The dream portion of this movie shows our main character, Diane, as Betty. Betty represents Diane in her idealized self. It also portrays her lover/friend, Rita, as an amnesiac. Only late in the film (reality) do we see Rita as a former lover, who has obviously spurned Diane for a new flame. Adam the director. The amnesia aspect could likely be interpreted as Diane's perception that Rita has forgotten where she comes from. More importantly, she has moved on romantically and has also forgotten about Diane.
There is a monster with a blue box. The monster could represent a number of things or nothing at all aside from a good shock. The box is surely an allusion to Pandora.

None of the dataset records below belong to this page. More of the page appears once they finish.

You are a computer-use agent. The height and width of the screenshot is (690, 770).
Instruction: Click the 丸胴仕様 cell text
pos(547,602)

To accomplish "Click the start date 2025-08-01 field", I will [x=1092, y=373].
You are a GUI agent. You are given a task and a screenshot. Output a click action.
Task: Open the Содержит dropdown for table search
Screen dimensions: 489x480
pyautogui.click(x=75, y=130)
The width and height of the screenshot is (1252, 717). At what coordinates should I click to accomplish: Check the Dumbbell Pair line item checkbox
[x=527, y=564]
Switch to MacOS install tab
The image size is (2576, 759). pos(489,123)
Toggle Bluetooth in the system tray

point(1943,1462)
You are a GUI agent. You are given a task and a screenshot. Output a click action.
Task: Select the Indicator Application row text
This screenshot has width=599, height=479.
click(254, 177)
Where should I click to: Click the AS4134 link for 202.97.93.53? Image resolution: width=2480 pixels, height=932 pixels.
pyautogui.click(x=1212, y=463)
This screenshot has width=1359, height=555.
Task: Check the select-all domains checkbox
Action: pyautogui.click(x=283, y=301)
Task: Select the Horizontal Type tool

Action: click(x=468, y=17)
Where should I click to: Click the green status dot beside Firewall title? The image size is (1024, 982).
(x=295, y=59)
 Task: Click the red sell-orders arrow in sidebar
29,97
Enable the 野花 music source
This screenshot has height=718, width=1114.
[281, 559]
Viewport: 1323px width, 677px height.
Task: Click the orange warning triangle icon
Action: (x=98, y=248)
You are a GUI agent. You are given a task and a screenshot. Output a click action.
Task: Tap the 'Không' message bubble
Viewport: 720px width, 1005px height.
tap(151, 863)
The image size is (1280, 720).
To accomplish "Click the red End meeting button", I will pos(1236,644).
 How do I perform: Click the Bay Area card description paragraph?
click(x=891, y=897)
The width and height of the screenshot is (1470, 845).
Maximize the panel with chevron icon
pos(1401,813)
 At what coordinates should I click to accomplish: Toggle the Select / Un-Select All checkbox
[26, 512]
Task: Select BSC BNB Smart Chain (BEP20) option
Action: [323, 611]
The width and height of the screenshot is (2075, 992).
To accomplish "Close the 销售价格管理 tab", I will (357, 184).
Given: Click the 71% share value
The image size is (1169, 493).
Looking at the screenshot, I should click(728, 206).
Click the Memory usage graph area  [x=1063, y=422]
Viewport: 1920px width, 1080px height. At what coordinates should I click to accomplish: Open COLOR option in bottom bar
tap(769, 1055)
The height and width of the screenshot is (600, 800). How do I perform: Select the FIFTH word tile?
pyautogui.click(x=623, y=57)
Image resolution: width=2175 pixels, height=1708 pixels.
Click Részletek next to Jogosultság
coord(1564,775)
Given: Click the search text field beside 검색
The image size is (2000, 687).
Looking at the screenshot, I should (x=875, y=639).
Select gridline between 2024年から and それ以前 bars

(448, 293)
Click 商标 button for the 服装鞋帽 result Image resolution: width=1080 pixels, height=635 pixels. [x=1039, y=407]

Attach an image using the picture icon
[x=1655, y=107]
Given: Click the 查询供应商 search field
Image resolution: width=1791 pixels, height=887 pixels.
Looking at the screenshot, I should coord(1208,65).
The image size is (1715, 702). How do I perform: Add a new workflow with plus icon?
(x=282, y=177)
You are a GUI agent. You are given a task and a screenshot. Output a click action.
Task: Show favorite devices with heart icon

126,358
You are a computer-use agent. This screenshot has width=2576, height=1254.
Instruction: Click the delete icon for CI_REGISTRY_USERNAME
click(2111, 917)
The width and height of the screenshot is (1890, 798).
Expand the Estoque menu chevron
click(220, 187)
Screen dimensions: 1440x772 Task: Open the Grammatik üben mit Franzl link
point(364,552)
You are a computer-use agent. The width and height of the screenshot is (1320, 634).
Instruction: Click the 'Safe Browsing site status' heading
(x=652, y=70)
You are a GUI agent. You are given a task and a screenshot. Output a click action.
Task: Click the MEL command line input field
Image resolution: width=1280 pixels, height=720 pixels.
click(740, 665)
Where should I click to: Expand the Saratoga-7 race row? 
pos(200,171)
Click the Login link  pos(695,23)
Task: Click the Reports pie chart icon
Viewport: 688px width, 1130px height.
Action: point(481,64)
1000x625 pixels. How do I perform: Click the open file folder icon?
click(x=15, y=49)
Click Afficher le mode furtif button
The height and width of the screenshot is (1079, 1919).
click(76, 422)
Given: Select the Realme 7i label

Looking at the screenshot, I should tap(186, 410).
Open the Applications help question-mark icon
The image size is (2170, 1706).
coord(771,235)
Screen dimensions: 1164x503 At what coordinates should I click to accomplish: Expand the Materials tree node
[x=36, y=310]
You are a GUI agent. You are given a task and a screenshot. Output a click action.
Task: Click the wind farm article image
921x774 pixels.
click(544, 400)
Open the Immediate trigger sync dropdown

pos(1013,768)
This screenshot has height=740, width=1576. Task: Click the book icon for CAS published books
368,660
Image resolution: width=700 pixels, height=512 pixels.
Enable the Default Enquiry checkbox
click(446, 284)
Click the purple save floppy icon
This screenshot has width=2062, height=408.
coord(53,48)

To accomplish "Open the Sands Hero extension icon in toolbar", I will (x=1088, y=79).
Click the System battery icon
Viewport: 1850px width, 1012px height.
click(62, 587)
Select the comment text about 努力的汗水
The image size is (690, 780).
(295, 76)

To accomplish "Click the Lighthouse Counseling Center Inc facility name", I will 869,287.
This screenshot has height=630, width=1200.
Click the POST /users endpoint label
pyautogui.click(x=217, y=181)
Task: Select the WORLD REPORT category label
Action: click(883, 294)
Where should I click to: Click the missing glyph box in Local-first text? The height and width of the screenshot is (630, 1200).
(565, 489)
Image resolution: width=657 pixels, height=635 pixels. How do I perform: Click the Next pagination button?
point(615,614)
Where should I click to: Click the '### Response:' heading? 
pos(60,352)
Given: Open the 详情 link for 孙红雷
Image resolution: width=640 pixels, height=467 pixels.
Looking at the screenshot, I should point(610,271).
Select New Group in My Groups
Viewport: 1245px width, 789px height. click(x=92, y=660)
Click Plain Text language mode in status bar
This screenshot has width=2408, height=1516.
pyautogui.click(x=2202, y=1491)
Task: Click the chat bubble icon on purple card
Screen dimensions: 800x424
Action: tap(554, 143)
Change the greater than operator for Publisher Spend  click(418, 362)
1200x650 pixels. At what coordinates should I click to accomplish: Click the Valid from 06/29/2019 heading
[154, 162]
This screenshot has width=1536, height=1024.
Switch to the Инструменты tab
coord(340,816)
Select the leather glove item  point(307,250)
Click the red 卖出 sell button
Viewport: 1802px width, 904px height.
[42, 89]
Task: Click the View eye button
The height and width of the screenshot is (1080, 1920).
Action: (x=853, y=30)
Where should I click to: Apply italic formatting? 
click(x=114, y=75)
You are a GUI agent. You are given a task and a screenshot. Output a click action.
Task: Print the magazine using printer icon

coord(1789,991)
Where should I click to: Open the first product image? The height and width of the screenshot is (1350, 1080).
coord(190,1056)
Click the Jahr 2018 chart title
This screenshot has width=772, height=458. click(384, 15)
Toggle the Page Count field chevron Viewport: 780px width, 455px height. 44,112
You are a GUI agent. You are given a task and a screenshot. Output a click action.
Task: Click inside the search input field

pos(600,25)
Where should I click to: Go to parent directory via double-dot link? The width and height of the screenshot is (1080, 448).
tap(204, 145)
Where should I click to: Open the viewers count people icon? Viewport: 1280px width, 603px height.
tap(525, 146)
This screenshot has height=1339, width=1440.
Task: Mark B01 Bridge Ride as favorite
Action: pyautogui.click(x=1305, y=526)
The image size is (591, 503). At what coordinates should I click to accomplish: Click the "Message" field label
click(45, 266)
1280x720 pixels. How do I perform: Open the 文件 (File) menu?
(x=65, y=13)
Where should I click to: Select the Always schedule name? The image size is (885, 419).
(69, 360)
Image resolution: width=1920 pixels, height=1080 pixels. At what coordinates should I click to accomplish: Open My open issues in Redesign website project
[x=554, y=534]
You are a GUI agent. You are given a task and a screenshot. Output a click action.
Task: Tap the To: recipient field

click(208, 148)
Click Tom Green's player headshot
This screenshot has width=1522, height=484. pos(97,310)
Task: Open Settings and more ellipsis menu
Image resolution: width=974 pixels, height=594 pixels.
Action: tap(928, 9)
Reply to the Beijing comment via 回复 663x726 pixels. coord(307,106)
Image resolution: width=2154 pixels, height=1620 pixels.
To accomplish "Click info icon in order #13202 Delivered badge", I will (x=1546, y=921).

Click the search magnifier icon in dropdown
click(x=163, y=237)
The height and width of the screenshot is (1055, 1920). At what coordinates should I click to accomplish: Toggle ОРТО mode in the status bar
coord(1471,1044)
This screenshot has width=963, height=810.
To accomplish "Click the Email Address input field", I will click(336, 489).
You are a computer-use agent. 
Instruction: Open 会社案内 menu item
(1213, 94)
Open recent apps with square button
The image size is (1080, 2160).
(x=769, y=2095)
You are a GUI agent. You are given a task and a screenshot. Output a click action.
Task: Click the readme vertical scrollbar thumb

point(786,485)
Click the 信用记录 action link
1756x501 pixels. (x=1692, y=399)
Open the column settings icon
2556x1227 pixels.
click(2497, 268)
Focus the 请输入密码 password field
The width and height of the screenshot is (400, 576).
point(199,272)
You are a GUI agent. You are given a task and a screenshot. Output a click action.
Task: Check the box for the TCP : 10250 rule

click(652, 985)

It fits when you realize that this movie is, mainly, a scathing criticism of Hollywood. We all know the story...Pandora, beautiful and seductive, is the mythological alpha woman. She was warned, by Zeus, to keep the box closed. Ignoring the warning, she opened the box (or jar) and released all the world's evils. Same with the movie. It is as if Lynch is warning young, would-be actresses about Hollywood.
When the blue box is opened, the movie does an about face and plenty of evils are unleashed as Diane is awakened from her dream. In reality, she is obsessed, psychotic, and suicidal. She has failed in Hollywood and is rapidly descending into its underbelly. She is waiting tables at the restaurant she dreamed of. She has lost her lover Rita (who is now Camilla).
The essential scene of this movie is the party overlooking Los Angeles. Roles reversed, everyone is pretty much portrayed as being a whore. Adam, the director, has sold out to the Hollywood production machine. Coco is giving Diane snobbish looks that say "you are such a loser". Rita/Camilla is sadistically rubbing her success and her new romances in Diane's face. She kisses her new female lover (dream Camilla) and her lipstick smears all over her mouth....in the middle of a dinner party. The sleaze is absolutely tangible. Diane is trying not to crack.
As a result of all this, Diane has Camilla killed which subsequently drives her mad and she commits suicide. You really feel sorry for her. This was the first time i had ever seen Naomi Watts and she was brilliant. It's a great role because it requires the actor to play very emotional, polar opposites of the character... and Watts makes the most of it.
Analyzations of surrealitites aside, this movie has a very clear message. As far as this director is concerned, Hollywood is a bad place. Be warned.